→ **Exercise brief**:
Below are lines of data, and only some are wanted. Please repeat exactly those from the line that has "Click the Startileo sidebar icon" through the line that has "Click the NI".

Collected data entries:
▬▬▬

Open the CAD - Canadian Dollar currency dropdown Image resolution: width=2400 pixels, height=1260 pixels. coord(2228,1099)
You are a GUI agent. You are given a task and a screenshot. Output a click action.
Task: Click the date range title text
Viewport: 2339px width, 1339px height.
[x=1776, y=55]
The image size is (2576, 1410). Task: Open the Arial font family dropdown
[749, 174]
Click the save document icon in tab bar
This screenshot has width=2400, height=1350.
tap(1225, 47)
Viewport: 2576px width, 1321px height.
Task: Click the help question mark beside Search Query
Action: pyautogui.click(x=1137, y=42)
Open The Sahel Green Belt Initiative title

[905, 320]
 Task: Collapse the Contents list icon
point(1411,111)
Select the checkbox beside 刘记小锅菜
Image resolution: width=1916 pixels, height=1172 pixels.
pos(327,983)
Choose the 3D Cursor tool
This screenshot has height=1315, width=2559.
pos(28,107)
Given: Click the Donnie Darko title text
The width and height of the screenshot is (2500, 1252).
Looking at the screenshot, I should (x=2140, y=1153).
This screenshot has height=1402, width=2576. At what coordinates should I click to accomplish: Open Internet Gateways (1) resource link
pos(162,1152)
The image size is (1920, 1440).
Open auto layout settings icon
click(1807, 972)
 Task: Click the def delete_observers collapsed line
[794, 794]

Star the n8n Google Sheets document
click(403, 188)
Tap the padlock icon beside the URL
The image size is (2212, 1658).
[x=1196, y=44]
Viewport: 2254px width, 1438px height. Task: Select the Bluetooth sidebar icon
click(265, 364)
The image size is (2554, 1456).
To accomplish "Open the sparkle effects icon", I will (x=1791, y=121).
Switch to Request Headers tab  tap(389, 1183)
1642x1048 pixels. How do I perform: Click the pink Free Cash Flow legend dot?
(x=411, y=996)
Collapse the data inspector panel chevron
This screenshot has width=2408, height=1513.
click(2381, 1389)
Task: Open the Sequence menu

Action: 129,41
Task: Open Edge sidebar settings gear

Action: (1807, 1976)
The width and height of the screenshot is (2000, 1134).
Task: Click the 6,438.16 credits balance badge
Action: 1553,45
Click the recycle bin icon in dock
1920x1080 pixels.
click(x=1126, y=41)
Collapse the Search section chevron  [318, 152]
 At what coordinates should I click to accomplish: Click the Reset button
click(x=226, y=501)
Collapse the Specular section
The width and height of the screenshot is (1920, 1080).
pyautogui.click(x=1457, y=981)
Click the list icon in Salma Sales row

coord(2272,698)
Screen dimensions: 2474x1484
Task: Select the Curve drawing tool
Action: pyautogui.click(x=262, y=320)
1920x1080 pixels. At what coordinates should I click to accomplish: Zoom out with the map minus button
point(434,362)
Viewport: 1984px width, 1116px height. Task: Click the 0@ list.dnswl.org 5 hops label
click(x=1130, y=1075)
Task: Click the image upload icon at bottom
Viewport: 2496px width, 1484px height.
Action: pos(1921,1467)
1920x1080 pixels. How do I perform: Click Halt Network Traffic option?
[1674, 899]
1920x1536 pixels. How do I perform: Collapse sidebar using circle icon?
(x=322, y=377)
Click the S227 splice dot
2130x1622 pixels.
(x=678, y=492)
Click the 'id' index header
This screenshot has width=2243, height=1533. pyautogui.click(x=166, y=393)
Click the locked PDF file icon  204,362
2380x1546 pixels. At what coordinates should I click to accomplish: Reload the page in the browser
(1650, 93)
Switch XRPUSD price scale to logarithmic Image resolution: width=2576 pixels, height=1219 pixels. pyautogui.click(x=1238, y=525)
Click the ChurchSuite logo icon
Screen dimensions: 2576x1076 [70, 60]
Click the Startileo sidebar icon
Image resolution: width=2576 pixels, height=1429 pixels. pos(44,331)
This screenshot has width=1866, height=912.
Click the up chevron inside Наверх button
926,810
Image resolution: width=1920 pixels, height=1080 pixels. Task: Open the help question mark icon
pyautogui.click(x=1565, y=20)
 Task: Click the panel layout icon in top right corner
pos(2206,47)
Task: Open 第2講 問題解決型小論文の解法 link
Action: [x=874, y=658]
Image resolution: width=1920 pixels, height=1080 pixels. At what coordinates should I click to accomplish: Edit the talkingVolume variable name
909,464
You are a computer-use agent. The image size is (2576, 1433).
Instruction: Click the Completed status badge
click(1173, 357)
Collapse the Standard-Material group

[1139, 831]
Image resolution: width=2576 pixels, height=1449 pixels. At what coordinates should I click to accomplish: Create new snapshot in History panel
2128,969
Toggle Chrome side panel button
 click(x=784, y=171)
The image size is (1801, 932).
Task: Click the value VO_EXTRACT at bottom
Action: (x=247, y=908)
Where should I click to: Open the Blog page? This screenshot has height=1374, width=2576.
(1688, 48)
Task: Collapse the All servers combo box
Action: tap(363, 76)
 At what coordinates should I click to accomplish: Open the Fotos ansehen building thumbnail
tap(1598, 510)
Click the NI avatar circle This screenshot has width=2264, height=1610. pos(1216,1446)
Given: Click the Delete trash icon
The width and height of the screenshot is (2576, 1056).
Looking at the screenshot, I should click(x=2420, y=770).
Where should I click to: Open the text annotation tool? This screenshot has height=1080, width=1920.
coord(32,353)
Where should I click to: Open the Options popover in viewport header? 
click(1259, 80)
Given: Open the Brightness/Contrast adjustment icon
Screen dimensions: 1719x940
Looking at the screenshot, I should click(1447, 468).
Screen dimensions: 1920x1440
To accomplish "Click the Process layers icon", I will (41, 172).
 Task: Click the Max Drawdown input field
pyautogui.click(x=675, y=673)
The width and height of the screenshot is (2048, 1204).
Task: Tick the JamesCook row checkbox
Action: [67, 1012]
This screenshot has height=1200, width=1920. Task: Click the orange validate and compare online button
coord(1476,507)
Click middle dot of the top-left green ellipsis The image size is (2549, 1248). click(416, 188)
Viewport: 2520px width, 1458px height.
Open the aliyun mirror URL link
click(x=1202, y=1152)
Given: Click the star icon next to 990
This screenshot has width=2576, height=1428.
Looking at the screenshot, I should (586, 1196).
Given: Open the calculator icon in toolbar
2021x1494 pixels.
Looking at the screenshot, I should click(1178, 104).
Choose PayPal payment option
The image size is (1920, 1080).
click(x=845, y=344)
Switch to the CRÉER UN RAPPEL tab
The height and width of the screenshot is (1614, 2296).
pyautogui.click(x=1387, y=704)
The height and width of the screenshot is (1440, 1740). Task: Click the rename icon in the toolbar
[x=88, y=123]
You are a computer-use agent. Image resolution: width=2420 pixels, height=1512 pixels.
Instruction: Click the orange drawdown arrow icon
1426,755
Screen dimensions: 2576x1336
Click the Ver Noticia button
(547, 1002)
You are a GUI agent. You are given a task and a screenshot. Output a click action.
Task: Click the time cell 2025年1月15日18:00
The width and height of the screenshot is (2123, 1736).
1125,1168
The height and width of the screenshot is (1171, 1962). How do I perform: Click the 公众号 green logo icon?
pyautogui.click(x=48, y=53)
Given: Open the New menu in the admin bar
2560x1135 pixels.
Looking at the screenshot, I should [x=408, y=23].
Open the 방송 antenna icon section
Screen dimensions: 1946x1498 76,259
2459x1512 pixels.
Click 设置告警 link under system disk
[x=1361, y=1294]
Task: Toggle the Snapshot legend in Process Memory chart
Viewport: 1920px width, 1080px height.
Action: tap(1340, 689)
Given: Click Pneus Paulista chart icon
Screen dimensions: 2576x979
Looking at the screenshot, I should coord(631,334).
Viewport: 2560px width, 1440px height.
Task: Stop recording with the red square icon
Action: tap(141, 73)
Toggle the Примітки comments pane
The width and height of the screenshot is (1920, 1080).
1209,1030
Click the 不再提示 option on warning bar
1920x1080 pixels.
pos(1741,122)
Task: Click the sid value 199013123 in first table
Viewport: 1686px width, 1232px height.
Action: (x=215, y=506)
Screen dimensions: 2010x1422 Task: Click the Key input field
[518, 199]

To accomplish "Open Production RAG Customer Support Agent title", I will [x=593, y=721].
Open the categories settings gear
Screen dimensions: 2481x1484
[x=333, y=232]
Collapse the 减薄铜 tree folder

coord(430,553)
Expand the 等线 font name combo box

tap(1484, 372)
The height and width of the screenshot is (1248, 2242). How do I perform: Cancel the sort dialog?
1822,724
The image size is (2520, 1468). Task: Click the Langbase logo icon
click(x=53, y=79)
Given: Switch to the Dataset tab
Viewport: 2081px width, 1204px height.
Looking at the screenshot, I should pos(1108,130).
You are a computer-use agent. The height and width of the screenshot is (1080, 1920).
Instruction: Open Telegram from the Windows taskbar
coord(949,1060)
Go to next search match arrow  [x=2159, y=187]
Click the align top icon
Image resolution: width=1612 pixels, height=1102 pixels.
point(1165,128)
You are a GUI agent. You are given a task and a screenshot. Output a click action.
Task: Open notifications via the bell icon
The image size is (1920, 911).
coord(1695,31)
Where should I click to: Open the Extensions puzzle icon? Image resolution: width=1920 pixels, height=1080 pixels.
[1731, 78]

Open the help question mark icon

▬▬▬

→ **Response**:
Click the Startileo sidebar icon
Image resolution: width=2576 pixels, height=1429 pixels. pos(44,331)
This screenshot has width=1866, height=912.
Click the up chevron inside Наверх button
926,810
Image resolution: width=1920 pixels, height=1080 pixels. Task: Open the help question mark icon
pyautogui.click(x=1565, y=20)
 Task: Click the panel layout icon in top right corner
pos(2206,47)
Task: Open 第2講 問題解決型小論文の解法 link
Action: [x=874, y=658]
Image resolution: width=1920 pixels, height=1080 pixels. At what coordinates should I click to accomplish: Edit the talkingVolume variable name
909,464
You are a computer-use agent. The image size is (2576, 1433).
Instruction: Click the Completed status badge
click(1173, 357)
Collapse the Standard-Material group

[1139, 831]
Image resolution: width=2576 pixels, height=1449 pixels. At what coordinates should I click to accomplish: Create new snapshot in History panel
2128,969
Toggle Chrome side panel button
 click(x=784, y=171)
The image size is (1801, 932).
Task: Click the value VO_EXTRACT at bottom
Action: (x=247, y=908)
Where should I click to: Open the Blog page? This screenshot has height=1374, width=2576.
(1688, 48)
Task: Collapse the All servers combo box
Action: tap(363, 76)
 At what coordinates should I click to accomplish: Open the Fotos ansehen building thumbnail
tap(1598, 510)
Click the NI avatar circle This screenshot has width=2264, height=1610. pos(1216,1446)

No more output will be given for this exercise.